Provide an id for the client and make sure that the client protocol is ``openid-connect`` and click save.

.. figure:: /guides/images/kc_new_client.png
   :width: 100%
   :align: center

   Create client screen

After clicking save, keycloak opens the configuration of the client. Modify the client to allow implicit flows and add
vallid callback URLs. As a best practice, also add the allowed origins. See the screenshot below as an example.

.. figure:: /guides/images/kc_client_details.png
   :width: 100%
   :align: center

   Allow implicits flows (others may be disabled) and configure allowed callback urls of the dashboard.

Add a mapper to add custom claims to the issued tokens for the API client type. Open de mappers tab of your new client and click
`add`.

.. figure:: /guides/images/kc_mappers.png
   :width: 100%
   :align: center

   Add a custom mapper to the client to include `:urn:inmanta:ct`

Select hardcoded claim, enter `:urn:inmanta:ct` as claim name and `api` as claim value and string as type. It should only be
added to the access token.

.. figure:: /guides/images/kc_ct_mapper.png
   :width: 100%
   :align: center

   Add the ct claim to all access tokens for this client.

Step 3: Configure inmanta server
^^^^^^^^^^^^^^^^^^^^^^^^^^^^^^^^

Go to the installation tab and select JSON format in the select box. This JSON string provides you with the details to
configure the server correctly to redirect dashboard users to this keycloak instance and to valide the tokens
issued by keycloak.

.. figure:: /guides/images/kc_install.png
   :width: 100%
   :align: center

   Show the correct configuration parameters in JSON format.

Add a keycloak configuration parameters to the dashboard section of the server configuration file.
(/etc/inmanta/server.cfg in most installs.) This section should already contain enabled=true and the
path to the dashboard source.

Add the realm, auth_url and client_id to the dashboard section. Use the parameters from the installation json file created
by keycloak.

.. code-block:: ini

    [dashboard]
    enabled=true
    path=/opt/inmanta/dashboard

    # keycloack specific configuration
    realm=master
    auth_url=http://localhost:8080/auth
    client_id=inmanta

.. warning:: In a real setup, the url should contain public names instead of localhost, otherwise logins will only work
   on the machine that hosts inmanta server.

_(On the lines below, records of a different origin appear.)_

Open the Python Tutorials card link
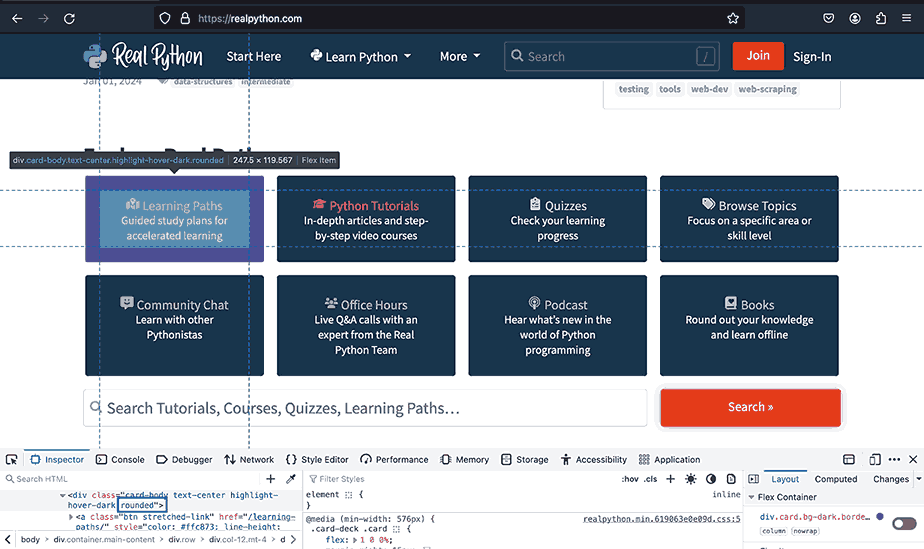 (366, 220)

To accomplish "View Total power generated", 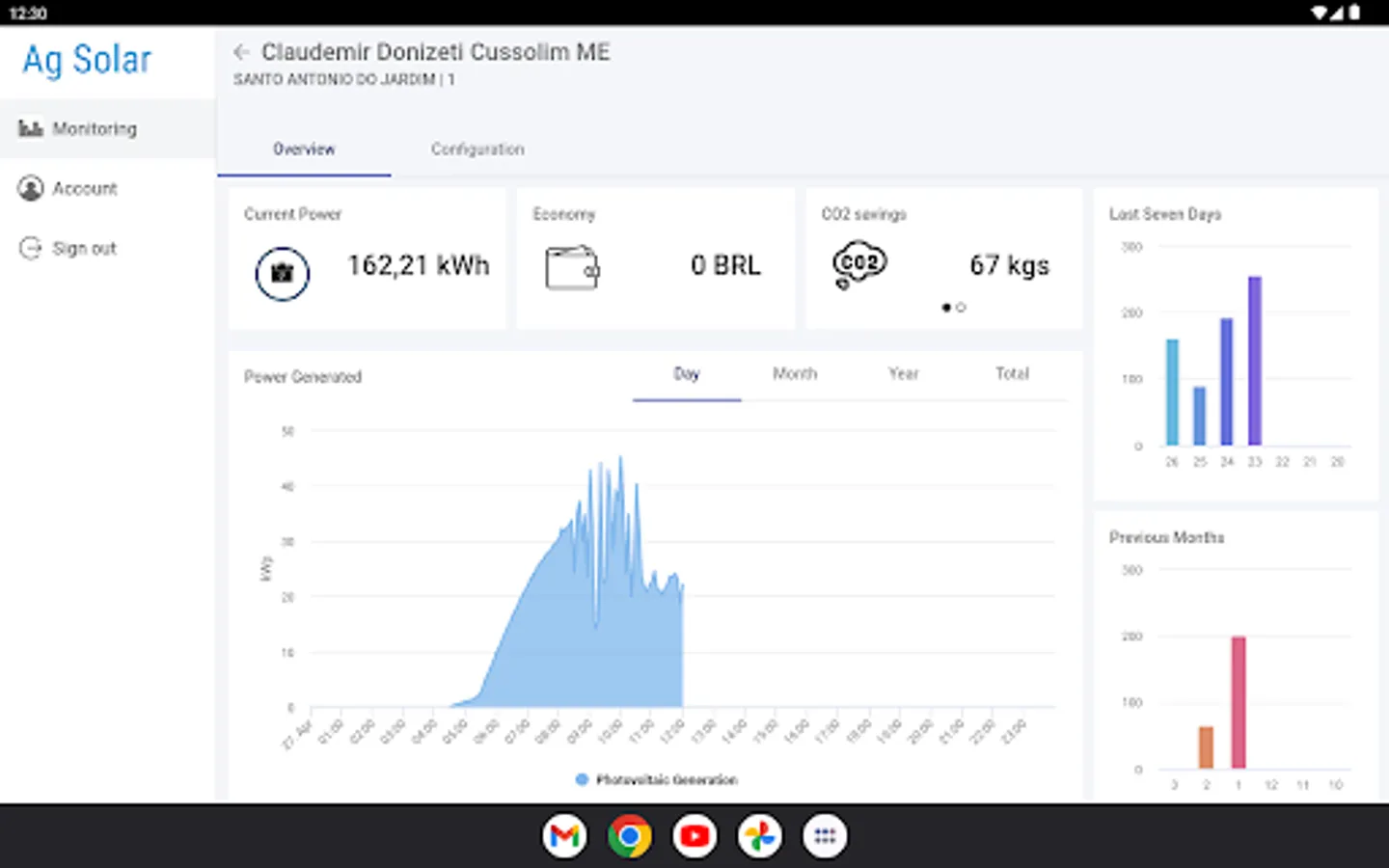I will pos(1012,374).
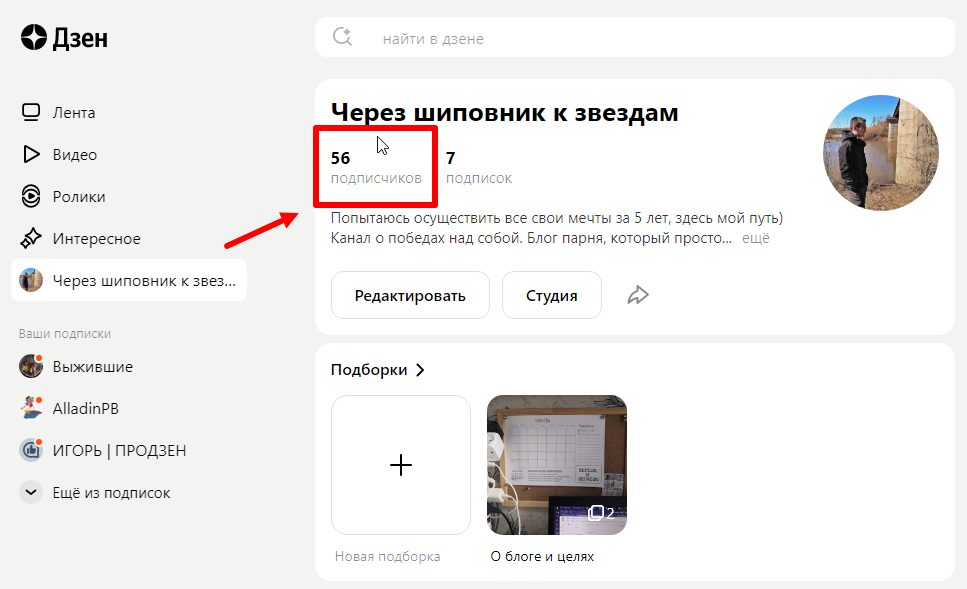Screen dimensions: 967x589
Task: Click the Редактировать button
Action: 410,295
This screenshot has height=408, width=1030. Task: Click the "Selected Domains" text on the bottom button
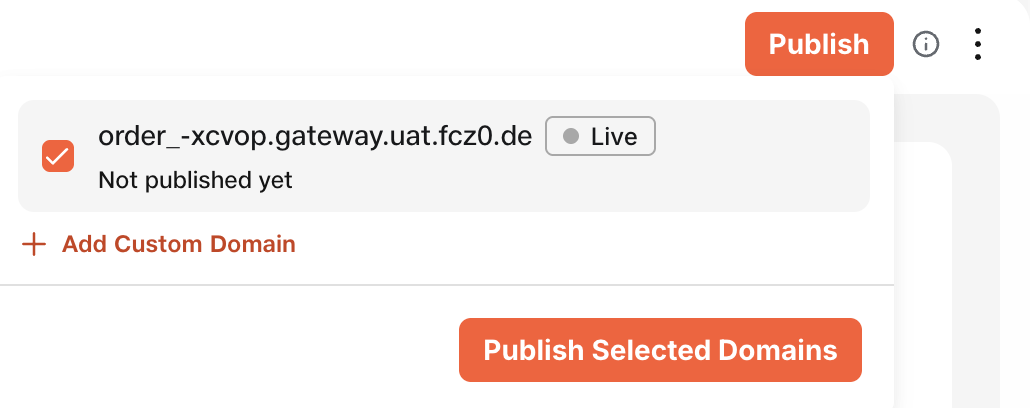click(714, 350)
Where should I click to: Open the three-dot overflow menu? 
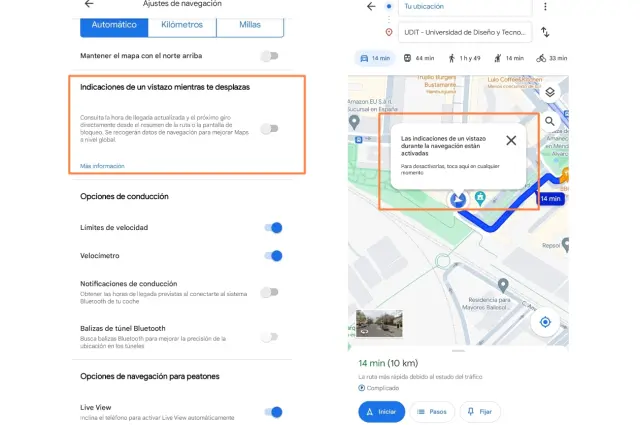[545, 7]
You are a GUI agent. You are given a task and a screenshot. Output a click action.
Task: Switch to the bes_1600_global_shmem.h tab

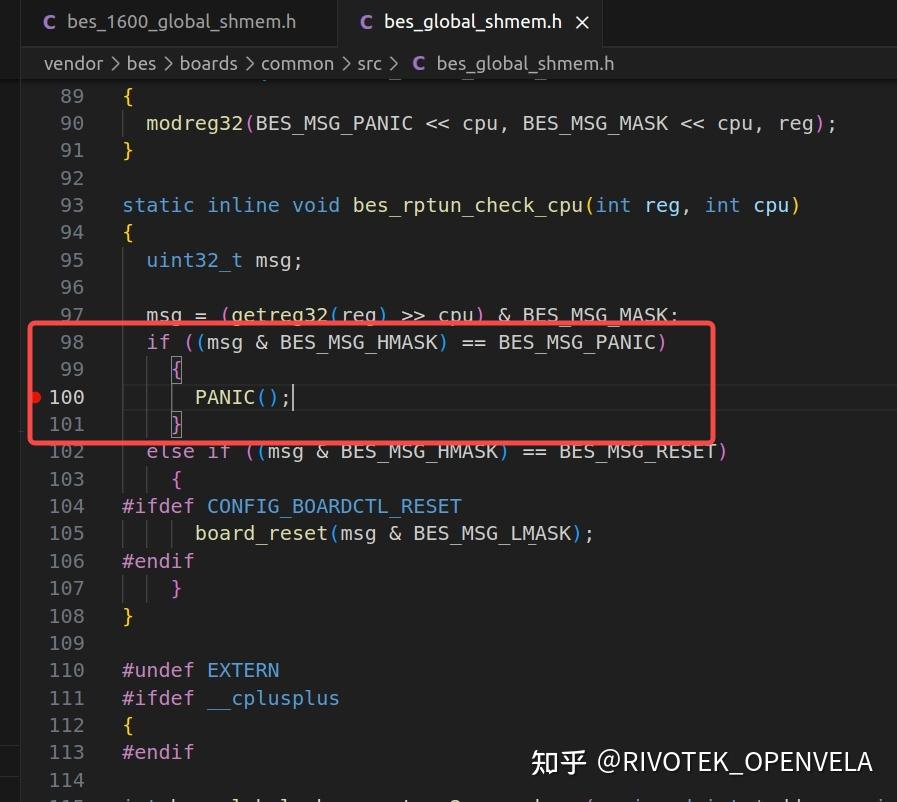[180, 21]

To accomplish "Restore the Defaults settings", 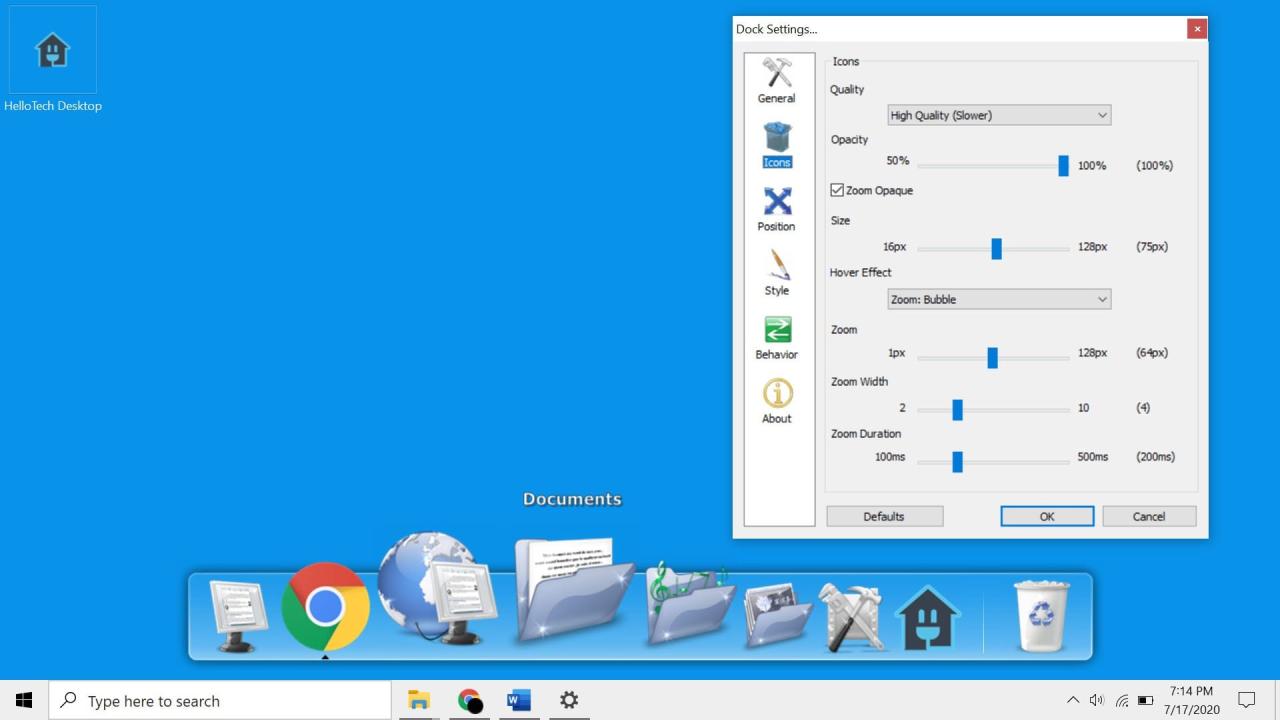I will [x=884, y=516].
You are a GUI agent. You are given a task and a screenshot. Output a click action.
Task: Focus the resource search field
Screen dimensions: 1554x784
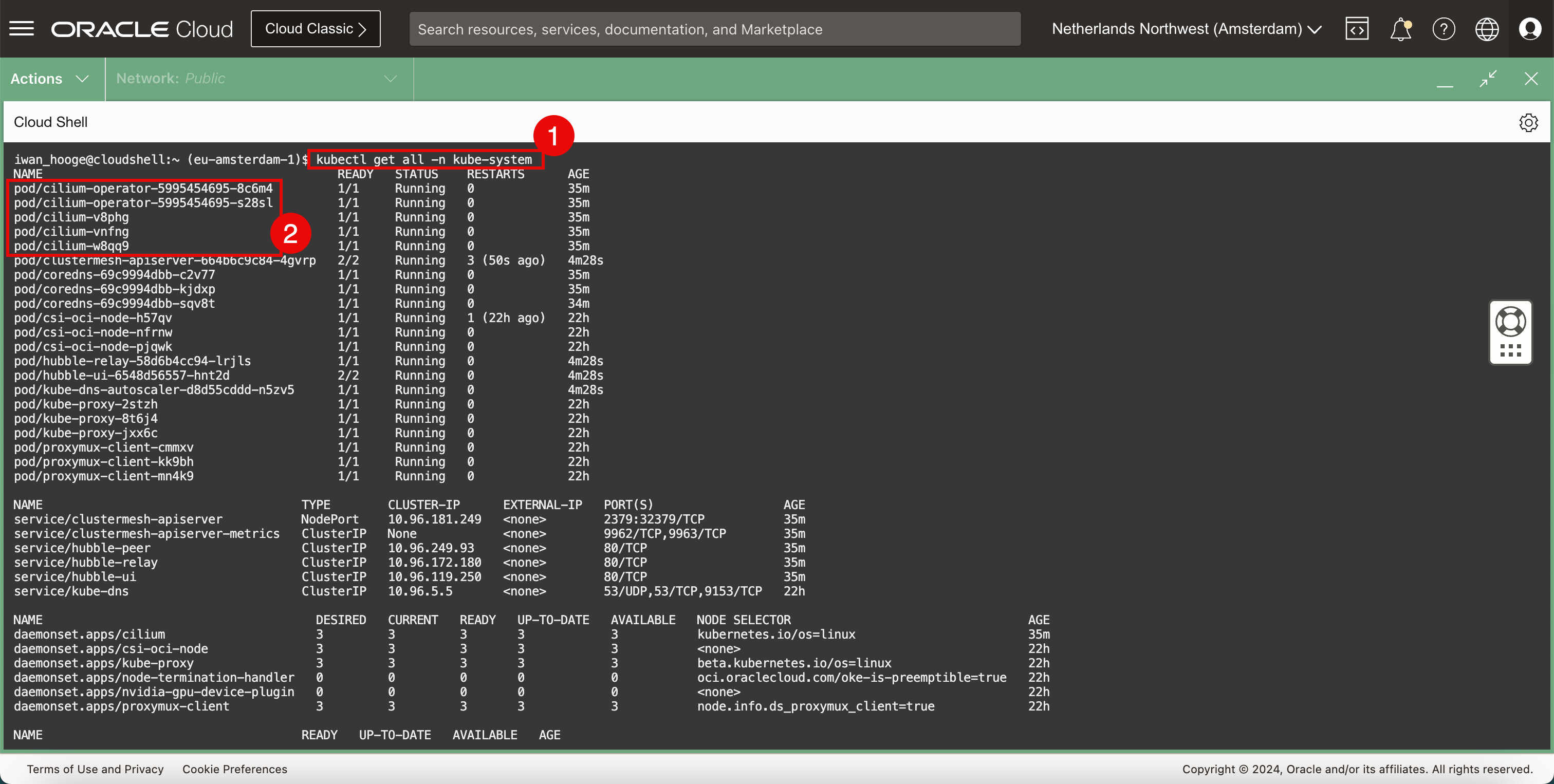pyautogui.click(x=714, y=28)
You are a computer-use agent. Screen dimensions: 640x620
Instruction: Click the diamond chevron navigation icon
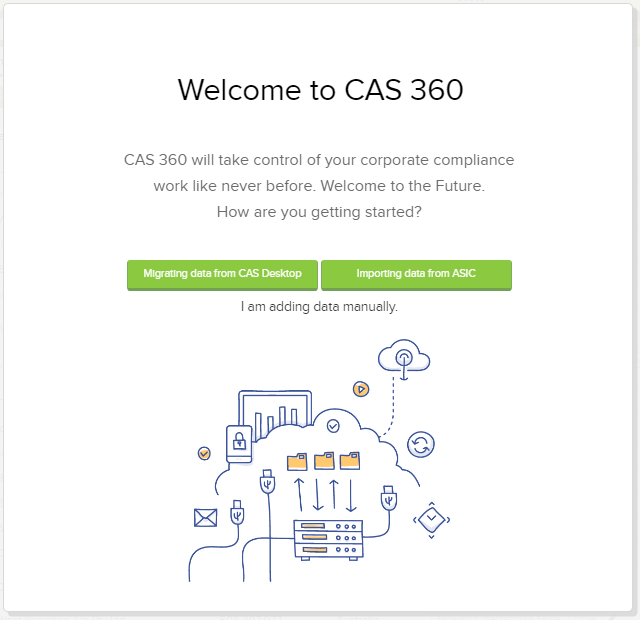(431, 519)
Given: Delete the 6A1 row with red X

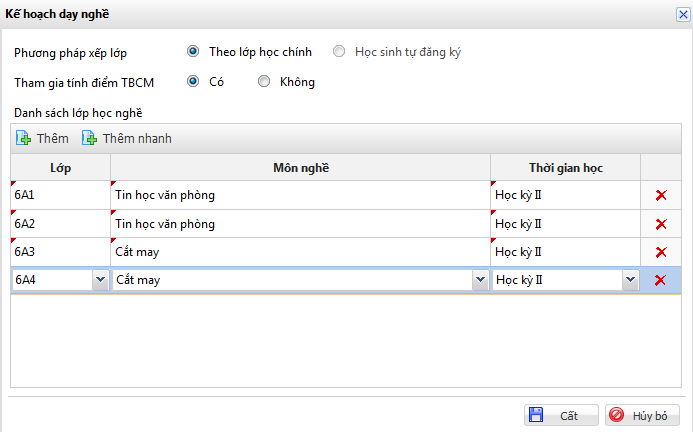Looking at the screenshot, I should (x=660, y=195).
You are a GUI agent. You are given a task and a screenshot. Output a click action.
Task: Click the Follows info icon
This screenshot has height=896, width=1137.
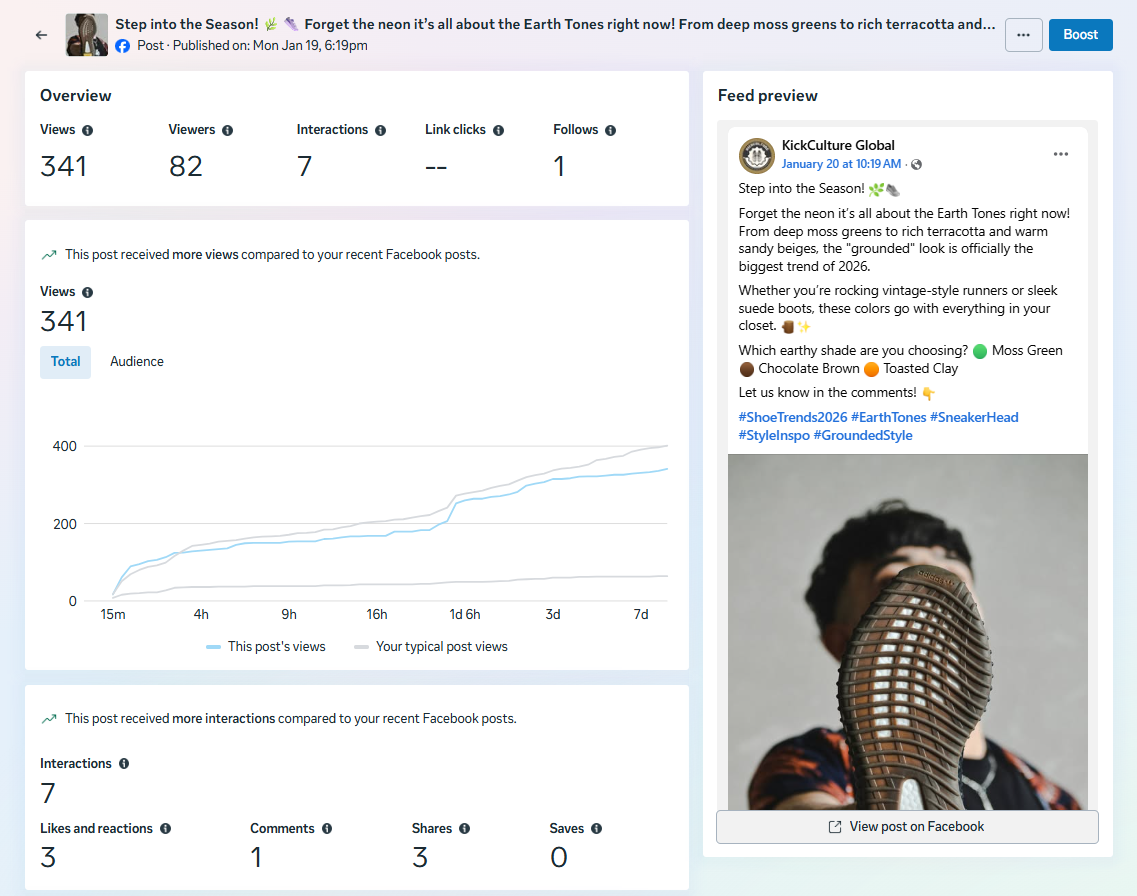tap(610, 130)
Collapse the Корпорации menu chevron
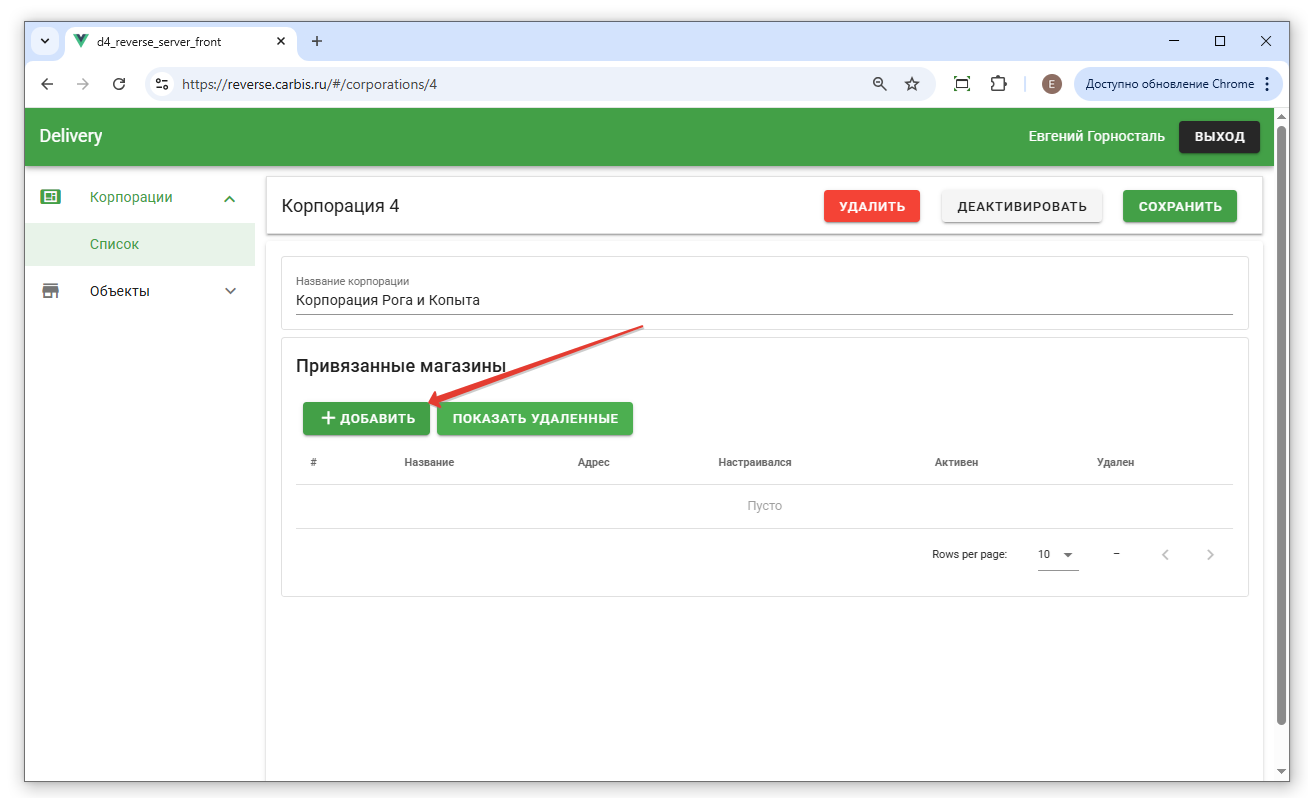This screenshot has width=1308, height=798. 230,198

Configure a ``auth_jwt_`` block (for example ``auth_jwt_keycloak``) and configure it to valide the tokens keycloak issues.

.. code-block:: ini

    [auth_jwt_keycloak]
    algorithm=RS256
    sign=false
    client_types=api
    issuer=http://localhost:8080/auth/realms/master
    audience=inmanta
    jwks_uri=http://localhost:8080/auth/realms/master/protocol/openid-connect/certs

Set the algorithm to RS256, sign should be false and client_types should be limited to api only. Next set the issuer to the
correct value (watch out for the realm). Set the audience to the value of the resource key in the json file. Finally, set the
jwks_uri so the server knows how to fetch the public keys to verify the signature on the tokens. (inmanta server needs to be
able to access this url).

Both the correct url for the issuer and the jwks_uri is also defined in the openid-configuration endpoint of keycloack. For
the examples above this url is http://localhost:8080/auth/realms/master/.well-known/openid-configuration
(http://www.keycloak.org/docs/3.3/securing_apps/topics/oidc/oidc-generic.html)

.. warning:: When the certificate of keycloak is not trusted by the system on which inmanta is installed, set ``validate_cert``
    to false in the ``auth_jwt_keycloak`` block for keycloak.